On Tue, Feb 19, 2019 at 6:42 PM Roy Sigurd Karlsbakk <roy@xxxxxxxxxxxxx> wrote:
>
> I'm not sure what it takes to make the raid code fully multithreaded, but it should help on this occation. Perhaps it would be sufficient to move the interrupts to a single socket, but I think he tried that - I was asking him because of the load of CPU interconnects and the lower bandwidth compared to main memory.
>
> Still, a RAID controller has a slower CPU and less memory bandwidth, so it really should be slower, but isn't. I'm not quite sure why this is the case.
>
> Vennlig hilsen
>
> roy
> --
> Roy Sigurd Karlsbakk
> (+47) 98013356
> http://blogg.karlsbakk.net/
> GPG Public key: http://karlsbakk.net/roysigurdkarlsbakk.pubkey.txt
> --
> Hið góða skaltu í stein höggva, hið illa í snjó rita.
>
> ----- Original Message -----
> > From: "Roger Heflin" <rogerheflin@xxxxxxxxx>
> > To: "Roy Sigurd Karlsbakk" <roy@xxxxxxxxxxxxx>
> > Cc: "Jean De Gyns" <Jean.DeGyns@xxxxxxxxxx>, "Song Liu" <liu.song.a23@xxxxxxxxx>, "Wilson Jonathan"
> > <i400sjon@xxxxxxxxx>, "Linux Raid" <linux-raid@xxxxxxxxxxxxxxx>
> > Sent: Wednesday, 20 February, 2019 01:26:07
> > Subject: Re: RAID6 : Sequential Write Performance
>
> > One though I have is if you can figure out which core is being maxed 
> > out then turn off its hyperthread.  On the single cpu speed 
> > benchmarks I have ran turning off the shared idle hyperthread gains 
> > several % on cpu bound benchmarks.
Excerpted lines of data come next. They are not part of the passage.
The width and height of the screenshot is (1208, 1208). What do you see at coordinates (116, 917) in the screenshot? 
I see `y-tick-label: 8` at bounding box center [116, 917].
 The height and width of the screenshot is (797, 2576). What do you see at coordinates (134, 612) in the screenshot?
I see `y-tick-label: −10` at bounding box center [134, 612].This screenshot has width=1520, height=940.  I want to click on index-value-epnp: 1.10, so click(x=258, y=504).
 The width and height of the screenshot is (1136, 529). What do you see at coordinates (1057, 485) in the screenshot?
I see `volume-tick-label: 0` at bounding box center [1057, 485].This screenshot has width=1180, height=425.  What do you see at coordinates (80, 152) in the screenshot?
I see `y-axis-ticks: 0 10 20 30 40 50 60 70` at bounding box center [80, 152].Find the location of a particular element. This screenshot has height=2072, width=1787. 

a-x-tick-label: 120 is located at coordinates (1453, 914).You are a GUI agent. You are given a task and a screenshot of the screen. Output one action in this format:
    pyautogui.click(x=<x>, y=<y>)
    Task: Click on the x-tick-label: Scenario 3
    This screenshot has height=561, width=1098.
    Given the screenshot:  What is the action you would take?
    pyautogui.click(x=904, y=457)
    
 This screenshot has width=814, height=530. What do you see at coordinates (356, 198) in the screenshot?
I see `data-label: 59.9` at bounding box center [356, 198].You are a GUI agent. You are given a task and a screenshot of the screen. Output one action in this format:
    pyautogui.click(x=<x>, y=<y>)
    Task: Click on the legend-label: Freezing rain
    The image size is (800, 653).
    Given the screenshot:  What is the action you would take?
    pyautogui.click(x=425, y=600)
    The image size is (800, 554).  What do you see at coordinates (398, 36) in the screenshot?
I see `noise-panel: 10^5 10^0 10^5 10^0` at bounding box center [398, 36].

If the hyperthread is being 
> > actively used by some other process then it should gain quite a bit 
> > more.  You may also want to run turbostat and verify that the 
> > processor in question is running full speed and/or turboboosting (it 
> > probably is if everything is working right).
> >
> > On Tue, Feb 19, 2019 at 5:33 PM Roy Sigurd Karlsbakk <roy@xxxxxxxxxxxxx> wrote:
> >>
> >> > Is this process going to be running all of the time, or just run for a
> >> > few minutes/hours at a time?   If for a few minutes at a time you may
> >> > want to use a raid0 ssd array for the data collection and then have
> >> > another process to move that data onto the raid6.    If the data is
> >> > split multiple files (a few gb each) then the backend process can 
> >> > move the finished files just behind the main process and if the 
> >> > files are small enough then they will still be in file cache and 
> >> > you won't have to read off of the ssd array, and you will be 
> >> > isolated from random blips on the spinning disks.  Give you are 
> >> > talking about 12 disks, if one of those spinning disk blips it 
> >> > will be whatever timeout you set on the disk assuming you have a 
> >> > disk that allows the timeout to be set (the lowest I have found for that timeout is 0.1seconds).
> >>
> >> He did use SSDs to check this, with RAID-6, and the performance 
> >> issue was the same, CPU-bound
> >>
> >> Vennlig hilsen
> >>
> >> roy
> >> --
> >> Roy Sigurd Karlsbakk
> >> (+47) 98013356
> >> http://blogg.karlsbakk.net/
> >> GPG Public key: http://karlsbakk.net/roysigurdkarlsbakk.pubkey.txt
> >> --
> >> Hið góða skaltu í stein höggva, hið illa í snjó rita.